10 Как известно, социологическая (как и любая другая) научная категория должна давать возможность увидеть наиболее существенные свойства и отношения предметов и явлений, позволяя исследовать объект, трактуя его однозначно. Представляется, что в таком случае наш объект изучения должен иметь сложную структуру, включающую три элемента – гражданское участие, гражданское общество и гражданское влияние (рис. 1).
11

Рис. 1. Соотношение гражданского участия, гражданского общества и гражданского влияния

12 При этом под гражданским участием понимается готовность и возможность индивидов, социальных групп и сообществ участвовать в общественной деятельности, то есть деятельности за пределами частной жизни. Формы такой деятельности и степени участия в них определяют общественный потенциал сообществ и общества в целом. В самом широком смысле общественный потенциал, с одной стороны, – характеристика возможностей использования обществом способностей и талантов отдельных людей, с другой, – характеристика возможностей реализации своих личностных сил, раскрытия своих способностей. Наличие возможностей как первого, так и второго типа позволяет любому сообществу быть успешным в своем развитии и комфортным для каждого отдельного его члена.
13 Формирование стабильных (активных) практик (образцов) гражданского участия ведет к установлению норм и правил, их институализации – правового и организационного закрепления сложившихся форм поведения и отношений. Интенсивность и продуктивность процесса институализации определяется способностью и возможностью гражданского влияния – способностью и возможностью быть одной из форм власти, т.е. целенаправленно воздействовать на мнения и поведение индивидов, групп, сообществ и общества.

> ПРЕДОСТАВЛЕННЫЕ МАТЕРИАЛЫ:
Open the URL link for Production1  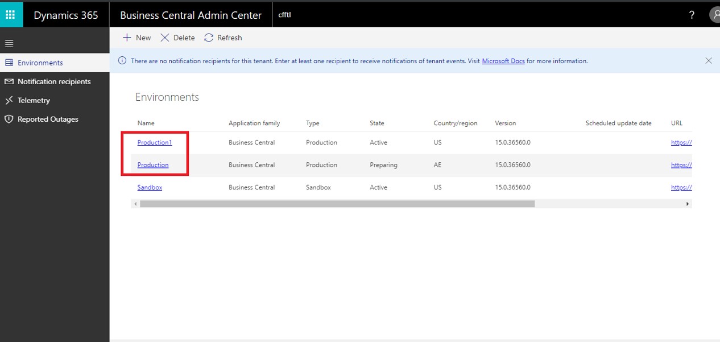coord(681,142)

> ИНСТРУКЦИИ К ЗАДАНИЯМ:
**a.** Ответьте по тексту о гражданском участии на три вопроса и пометьте ответы так же, как вопросы:
(i) Из каких трех элементов состоит структура объекта изучения?
(ii) Что понимается под гражданским участием?
(iii) Чем определяются интенсивность и продуктивность процесса институализации?
**b.** Перепишите без изменений часть текста о гражданском участии от «10 Как известно, социологическая» до «влияние (рис. 1).».
Отвечать нужно, опираясь только на текст о гражданском участии.

> РЕЗУЛЬТАТЫ:
**a.**
(i) Из гражданского участия, гражданского общества и гражданского влияния.
(ii) Готовность и возможность индивидов, социальных групп и сообществ участвовать в общественной деятельности, то есть в деятельности за пределами частной жизни.
(iii) Способностью и возможностью гражданского влияния.

**b.**
10 Как известно, социологическая (как и любая другая) научная категория должна давать возможность увидеть наиболее существенные свойства и отношения предметов и явлений, позволяя исследовать объект, трактуя его однозначно. Представляется, что в таком случае наш объект изучения должен иметь сложную структуру, включающую три элемента – гражданское участие, гражданское общество и гражданское влияние (рис. 1).